Artstor and the University of British Columbia are collaborating to make available more than 65,000 images of art and other cultural objects from the UBC Museum of Anthropology’s permanent collection, and 250 Japanese maps from the UBC Library’s Tokugawa collection.
The Museum of Anthropology (MOA) is a place of world arts and cultures, with a special emphasis on the First Nations peoples and other cultural communities of British Columbia. The Museum is built on traditional, ancestral, unceded land of the Musqueam people, and strives to maintain its close relationships with cultural communities in British Columbia and from around the world.

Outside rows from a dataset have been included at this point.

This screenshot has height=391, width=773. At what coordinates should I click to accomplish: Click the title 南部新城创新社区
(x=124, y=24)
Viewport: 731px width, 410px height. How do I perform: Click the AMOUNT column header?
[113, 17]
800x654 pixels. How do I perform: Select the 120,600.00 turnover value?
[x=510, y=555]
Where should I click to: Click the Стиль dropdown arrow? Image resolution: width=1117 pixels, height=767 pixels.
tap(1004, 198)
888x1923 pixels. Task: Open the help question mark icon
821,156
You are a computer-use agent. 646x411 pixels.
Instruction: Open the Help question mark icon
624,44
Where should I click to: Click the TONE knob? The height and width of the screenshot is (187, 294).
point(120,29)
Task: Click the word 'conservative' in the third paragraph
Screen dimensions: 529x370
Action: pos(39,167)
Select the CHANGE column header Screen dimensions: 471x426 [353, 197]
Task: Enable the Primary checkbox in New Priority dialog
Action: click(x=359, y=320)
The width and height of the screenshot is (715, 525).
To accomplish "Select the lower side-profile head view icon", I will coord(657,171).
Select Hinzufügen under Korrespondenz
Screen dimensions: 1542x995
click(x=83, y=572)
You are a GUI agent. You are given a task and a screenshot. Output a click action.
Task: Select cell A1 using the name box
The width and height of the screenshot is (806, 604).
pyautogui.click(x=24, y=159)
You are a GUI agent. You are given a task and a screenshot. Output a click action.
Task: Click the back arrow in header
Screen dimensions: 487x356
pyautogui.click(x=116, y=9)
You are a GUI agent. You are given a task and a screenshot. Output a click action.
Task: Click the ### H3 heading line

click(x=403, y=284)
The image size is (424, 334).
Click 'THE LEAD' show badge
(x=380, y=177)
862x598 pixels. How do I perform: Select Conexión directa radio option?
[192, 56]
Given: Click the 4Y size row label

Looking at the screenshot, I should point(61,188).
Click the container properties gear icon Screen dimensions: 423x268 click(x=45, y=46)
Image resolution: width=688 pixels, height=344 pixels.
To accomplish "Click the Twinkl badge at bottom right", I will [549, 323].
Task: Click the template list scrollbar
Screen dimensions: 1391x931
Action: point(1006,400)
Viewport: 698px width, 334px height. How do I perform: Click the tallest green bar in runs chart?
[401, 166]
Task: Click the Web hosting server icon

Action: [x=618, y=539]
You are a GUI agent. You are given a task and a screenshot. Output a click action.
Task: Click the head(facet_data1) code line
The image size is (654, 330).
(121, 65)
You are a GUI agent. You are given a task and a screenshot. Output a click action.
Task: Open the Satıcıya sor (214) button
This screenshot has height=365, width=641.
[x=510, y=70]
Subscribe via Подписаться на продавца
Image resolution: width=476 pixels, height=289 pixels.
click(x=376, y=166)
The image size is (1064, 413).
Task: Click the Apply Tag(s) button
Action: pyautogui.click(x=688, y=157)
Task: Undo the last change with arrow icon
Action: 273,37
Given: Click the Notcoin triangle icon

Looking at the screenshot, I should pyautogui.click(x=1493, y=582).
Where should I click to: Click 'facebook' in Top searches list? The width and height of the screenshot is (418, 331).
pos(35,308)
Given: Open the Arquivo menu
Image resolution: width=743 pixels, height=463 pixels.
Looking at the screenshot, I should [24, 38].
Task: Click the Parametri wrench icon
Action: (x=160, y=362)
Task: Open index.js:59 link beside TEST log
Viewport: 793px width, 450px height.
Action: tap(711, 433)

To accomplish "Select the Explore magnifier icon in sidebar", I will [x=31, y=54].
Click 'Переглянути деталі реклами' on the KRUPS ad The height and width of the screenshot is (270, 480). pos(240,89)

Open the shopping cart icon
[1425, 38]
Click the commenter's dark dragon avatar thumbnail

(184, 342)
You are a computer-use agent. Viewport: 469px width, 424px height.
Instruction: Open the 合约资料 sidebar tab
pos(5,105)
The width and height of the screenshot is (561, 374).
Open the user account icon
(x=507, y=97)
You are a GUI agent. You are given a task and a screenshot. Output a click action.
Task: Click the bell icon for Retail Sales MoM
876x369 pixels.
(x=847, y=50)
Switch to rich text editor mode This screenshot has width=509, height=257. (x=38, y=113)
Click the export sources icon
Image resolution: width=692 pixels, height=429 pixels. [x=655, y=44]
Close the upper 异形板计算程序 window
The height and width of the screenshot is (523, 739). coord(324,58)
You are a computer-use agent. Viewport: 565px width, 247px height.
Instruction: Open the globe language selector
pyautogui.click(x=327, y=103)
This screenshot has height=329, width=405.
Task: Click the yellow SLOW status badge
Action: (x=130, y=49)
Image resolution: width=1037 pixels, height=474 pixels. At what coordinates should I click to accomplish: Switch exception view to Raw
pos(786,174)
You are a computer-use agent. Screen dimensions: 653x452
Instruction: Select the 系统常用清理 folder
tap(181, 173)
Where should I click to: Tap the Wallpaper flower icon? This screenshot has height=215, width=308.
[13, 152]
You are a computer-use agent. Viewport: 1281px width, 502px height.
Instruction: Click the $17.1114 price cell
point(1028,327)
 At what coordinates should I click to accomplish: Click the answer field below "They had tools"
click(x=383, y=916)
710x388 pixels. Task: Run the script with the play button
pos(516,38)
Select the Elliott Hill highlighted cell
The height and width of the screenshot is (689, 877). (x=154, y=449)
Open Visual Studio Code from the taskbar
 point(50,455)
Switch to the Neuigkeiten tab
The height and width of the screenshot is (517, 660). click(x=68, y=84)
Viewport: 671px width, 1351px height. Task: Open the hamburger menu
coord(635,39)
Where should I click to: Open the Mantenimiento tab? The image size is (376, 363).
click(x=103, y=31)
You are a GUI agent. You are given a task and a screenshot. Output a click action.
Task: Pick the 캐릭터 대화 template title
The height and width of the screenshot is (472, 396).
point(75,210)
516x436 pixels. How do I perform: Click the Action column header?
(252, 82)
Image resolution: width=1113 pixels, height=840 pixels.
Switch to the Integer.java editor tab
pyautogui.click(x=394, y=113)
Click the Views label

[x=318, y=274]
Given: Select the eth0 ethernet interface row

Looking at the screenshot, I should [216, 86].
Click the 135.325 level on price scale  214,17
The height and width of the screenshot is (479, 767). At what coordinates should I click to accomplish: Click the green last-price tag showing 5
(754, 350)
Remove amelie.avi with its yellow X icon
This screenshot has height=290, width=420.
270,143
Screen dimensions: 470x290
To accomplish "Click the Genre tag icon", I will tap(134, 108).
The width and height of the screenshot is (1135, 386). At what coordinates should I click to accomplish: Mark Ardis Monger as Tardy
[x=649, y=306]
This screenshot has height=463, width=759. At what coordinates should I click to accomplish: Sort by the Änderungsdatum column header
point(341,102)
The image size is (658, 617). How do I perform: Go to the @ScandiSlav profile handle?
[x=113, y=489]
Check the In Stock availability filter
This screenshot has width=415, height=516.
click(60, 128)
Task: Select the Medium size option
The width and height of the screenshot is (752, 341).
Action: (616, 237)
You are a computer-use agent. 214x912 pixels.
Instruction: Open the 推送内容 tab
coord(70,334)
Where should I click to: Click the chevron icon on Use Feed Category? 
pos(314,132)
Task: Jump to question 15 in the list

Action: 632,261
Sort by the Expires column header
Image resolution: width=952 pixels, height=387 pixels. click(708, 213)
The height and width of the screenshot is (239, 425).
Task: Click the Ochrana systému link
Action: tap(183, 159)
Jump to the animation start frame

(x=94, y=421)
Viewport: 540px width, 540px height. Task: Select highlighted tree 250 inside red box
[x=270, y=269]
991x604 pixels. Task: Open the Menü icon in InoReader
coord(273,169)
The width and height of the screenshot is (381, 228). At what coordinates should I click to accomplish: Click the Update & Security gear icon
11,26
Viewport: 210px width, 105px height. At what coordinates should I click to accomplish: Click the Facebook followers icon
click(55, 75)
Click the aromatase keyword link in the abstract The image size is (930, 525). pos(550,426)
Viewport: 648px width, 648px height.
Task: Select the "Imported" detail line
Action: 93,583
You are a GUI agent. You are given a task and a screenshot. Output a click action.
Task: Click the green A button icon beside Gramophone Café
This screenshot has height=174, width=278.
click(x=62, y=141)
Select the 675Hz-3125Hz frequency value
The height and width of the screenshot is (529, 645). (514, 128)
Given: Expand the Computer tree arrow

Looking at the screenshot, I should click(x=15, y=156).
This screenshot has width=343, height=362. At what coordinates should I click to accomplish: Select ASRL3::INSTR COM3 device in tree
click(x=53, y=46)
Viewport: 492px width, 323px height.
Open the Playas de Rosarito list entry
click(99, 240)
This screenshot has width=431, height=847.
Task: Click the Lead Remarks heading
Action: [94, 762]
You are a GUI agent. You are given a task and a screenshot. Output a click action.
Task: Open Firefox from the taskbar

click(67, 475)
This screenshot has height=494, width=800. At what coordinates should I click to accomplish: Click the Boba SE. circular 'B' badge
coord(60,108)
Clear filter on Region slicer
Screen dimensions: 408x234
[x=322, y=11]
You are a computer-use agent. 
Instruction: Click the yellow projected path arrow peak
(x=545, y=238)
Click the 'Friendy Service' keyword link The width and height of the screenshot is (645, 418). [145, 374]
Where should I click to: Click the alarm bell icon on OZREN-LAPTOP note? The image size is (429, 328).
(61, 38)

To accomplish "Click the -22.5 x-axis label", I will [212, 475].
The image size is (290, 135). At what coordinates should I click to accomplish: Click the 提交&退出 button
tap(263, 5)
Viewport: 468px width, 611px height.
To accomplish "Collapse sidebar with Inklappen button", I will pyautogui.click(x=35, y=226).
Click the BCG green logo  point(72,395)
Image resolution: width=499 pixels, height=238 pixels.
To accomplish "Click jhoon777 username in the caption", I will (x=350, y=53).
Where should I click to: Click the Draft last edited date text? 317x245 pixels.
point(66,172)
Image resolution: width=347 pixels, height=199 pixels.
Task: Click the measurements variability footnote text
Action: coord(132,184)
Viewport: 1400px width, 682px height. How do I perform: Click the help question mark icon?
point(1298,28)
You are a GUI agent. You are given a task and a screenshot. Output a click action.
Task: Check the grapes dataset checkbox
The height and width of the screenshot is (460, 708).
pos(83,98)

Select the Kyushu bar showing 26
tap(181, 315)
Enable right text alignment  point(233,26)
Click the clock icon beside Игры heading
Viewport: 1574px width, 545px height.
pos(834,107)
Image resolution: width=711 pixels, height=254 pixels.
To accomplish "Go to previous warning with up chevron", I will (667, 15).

MOA’s Multiversity Galleries combine high-density storage with displays intended to enhance the viewer’s appreciation not only of the formal and aesthetic qualities of the works, but also their histories and changing contexts. MOA collaborated with First Nations and other communities from British Columbia to the Pacific Islands and beyond to display the Museum’s collections. Instead of exhibiting works according to their provenance, usage or type, MOA arranges works according to Indigenous criteria where engagement is possible. Some objects are grouped according to the ceremonies in which they were or are used; some are gathered into groups based around their ownership history; some are displayed simply as great art. These galleries embody the idea that there is never just one way of knowing and seeing the world. All cultures and civilizations have developed their own unique criteria, and MOA aims to provide access to many alternative “ways of knowing.”
The University of British Columbia Library (UBC Library) is one of the largest academic libraries in Canada and consistently ranks among the top university research libraries in North America. UBC Library has 14 branches and divisions, two campuses (Vancouver and Kelowna), one off-site hospital library, and the Irving K. Barber Learning Centre – a multi-purpose teaching and learning facility.
The Library’s collection of over 7 million items includes 1.4 million e-books, 229,020 electronic journals, 850,000 maps, audio, DVD/video and graphic materials, and 1,703 bibliographic and full text databases.